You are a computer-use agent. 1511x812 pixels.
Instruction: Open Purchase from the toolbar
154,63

...

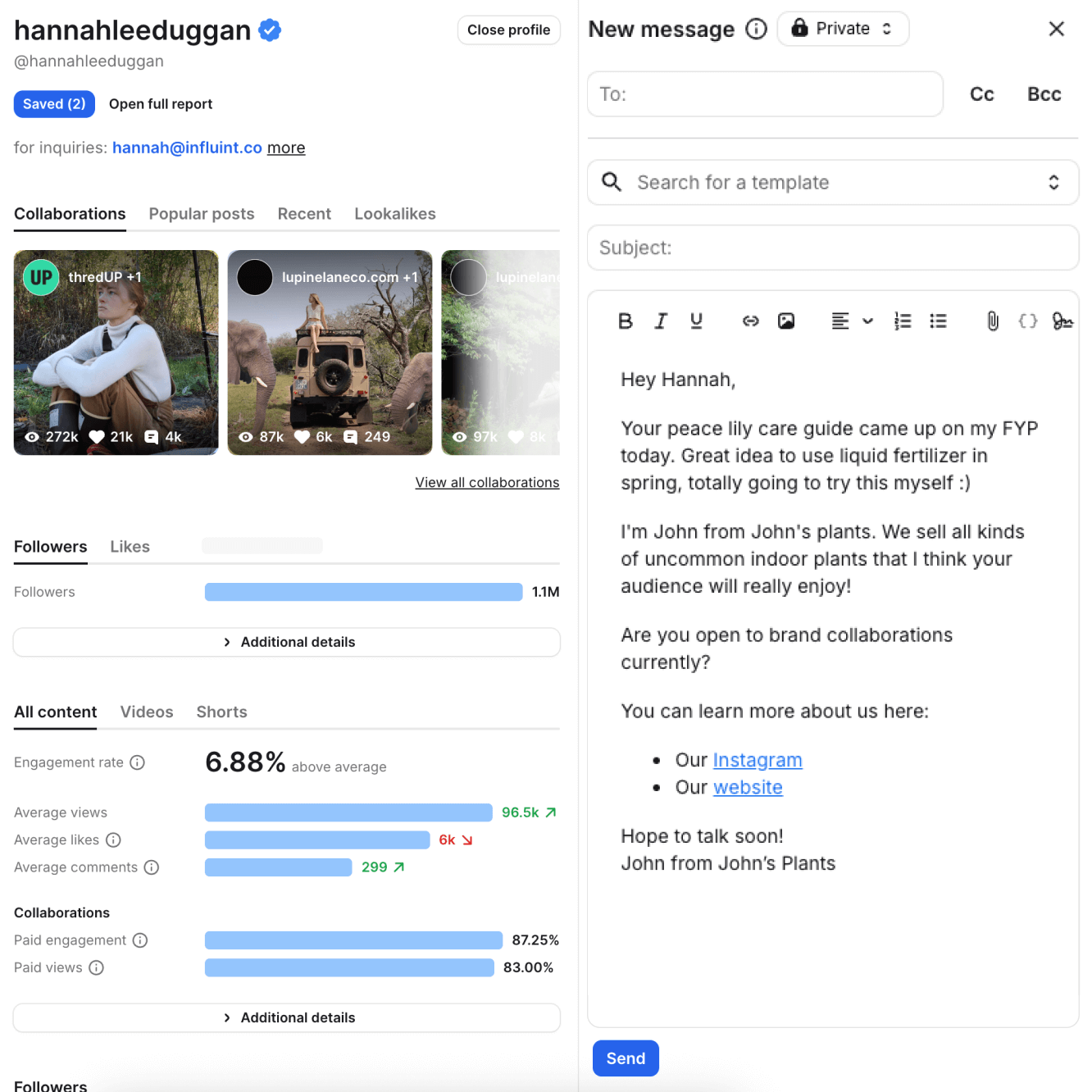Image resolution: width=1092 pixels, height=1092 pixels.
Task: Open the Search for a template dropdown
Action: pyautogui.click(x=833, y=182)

---

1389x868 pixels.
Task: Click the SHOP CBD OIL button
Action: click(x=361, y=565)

# Short task
Please write out the data from the line with "1389x868 pixels." to the line with "Action: click(x=361, y=565)", both included, with no changes.

# The answer
1389x868 pixels.
Task: Click the SHOP CBD OIL button
Action: click(x=361, y=565)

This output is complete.